Entretanto, conforme expressou o editor Silvio Caccia Bava nas páginas de novembro de Le Monde Diplomatique Brasil: “Pela visão autoritária e repressiva do governo eleito, que se propõe a destituir direitos por atacado no começo de seu governo, a enquadrar os movimentos sociais como terroristas e a tratar com violência a oposição, não faltarão motivos para que a oposição se articule”. Parte dessa resistência se dá no campo das palavras – e é esta a proposta deste dossiê especial que busca discutir tendências autoritárias que se desenrolam no presente, sobretudo a dois diletos temas do presidente eleito: direitos humanos e ditadura militar, segundo reportagem da BBC News Brasil que destacou estudo do sociólogo Leonardo Nascimento.

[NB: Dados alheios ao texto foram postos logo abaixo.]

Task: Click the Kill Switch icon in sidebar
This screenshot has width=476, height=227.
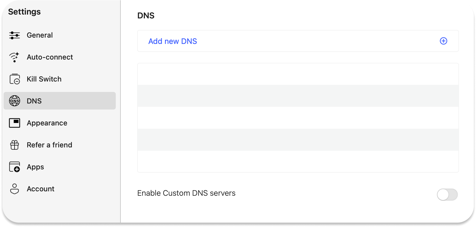Action: pos(15,79)
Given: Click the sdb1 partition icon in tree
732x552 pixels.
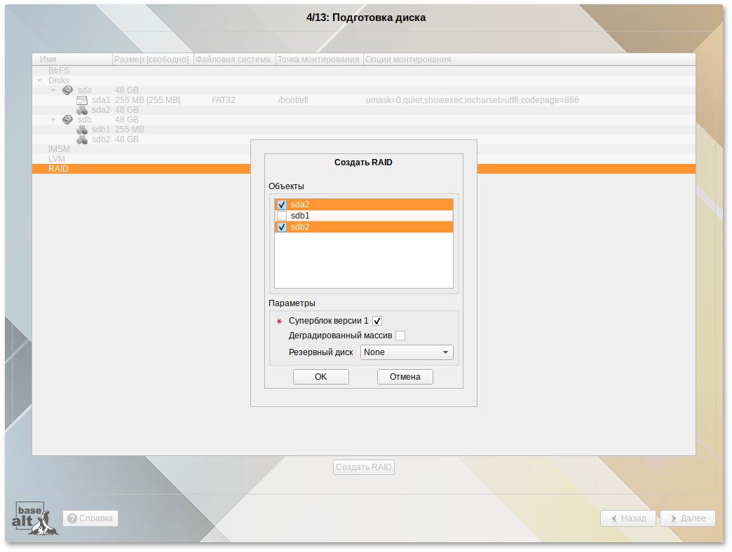Looking at the screenshot, I should point(82,130).

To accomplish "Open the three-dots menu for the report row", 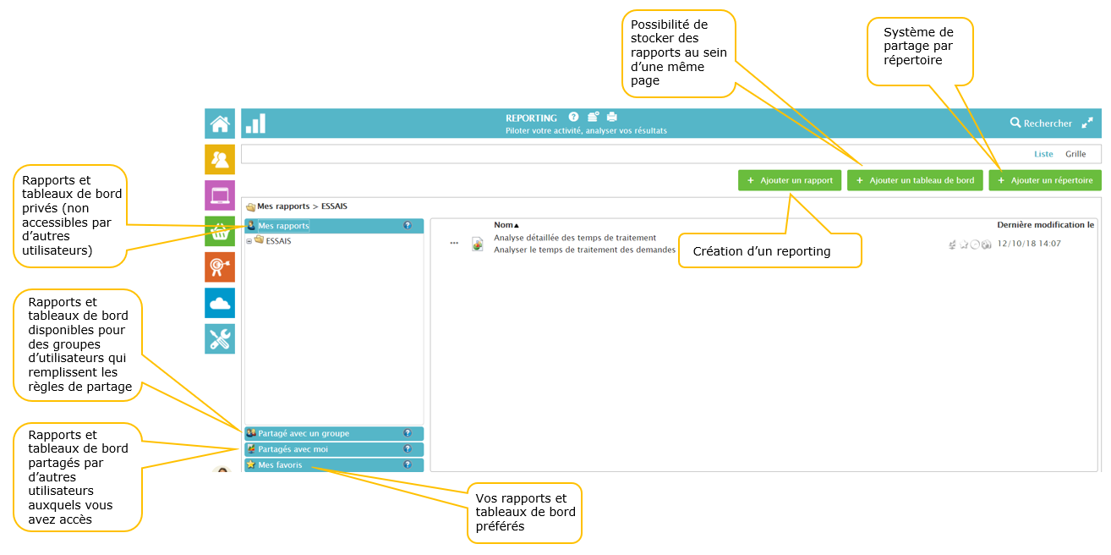I will pos(454,244).
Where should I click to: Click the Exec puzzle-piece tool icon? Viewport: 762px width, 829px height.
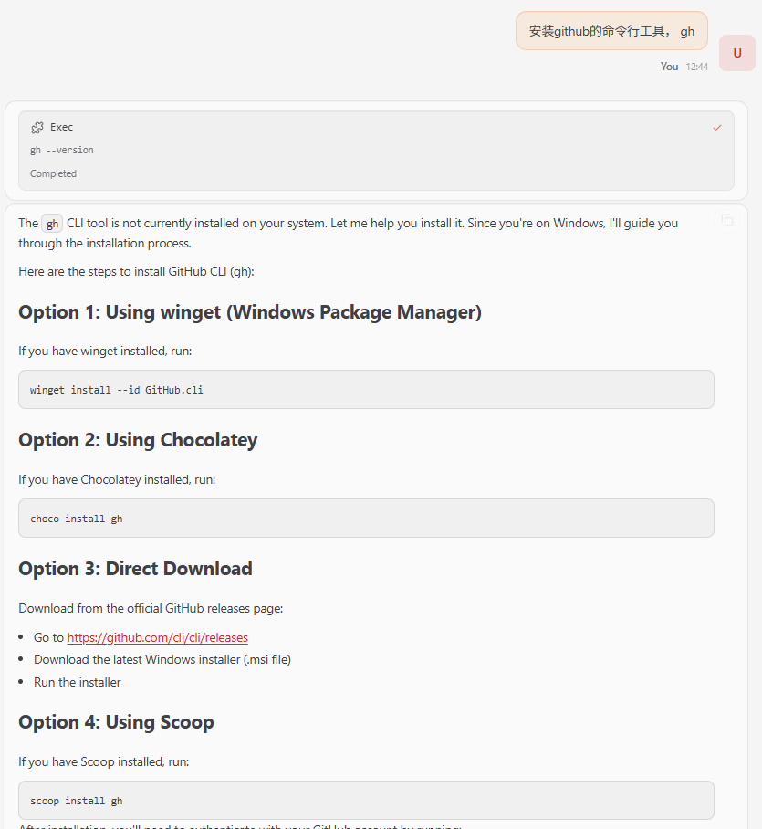coord(37,128)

“Nós, historiadores, sentimos rapidamente no ar o que estava acontecendo. A democracia estava sendo corroída por dentro”, destaca a historiadora Beatriz Mamigonian, professora titular da Universidade Federal de Santa Catarina (UFSC) e integrante do movimento Historiadores pela Democracia. Em entrevista exclusiva, ela analisa os sombrios sinais do passado no presente. E destaca o papel dos profissionais da história nos debates atuais: “Observando nosso engajamento de 2016 para cá, penso que fizemos tudo o que era possível”.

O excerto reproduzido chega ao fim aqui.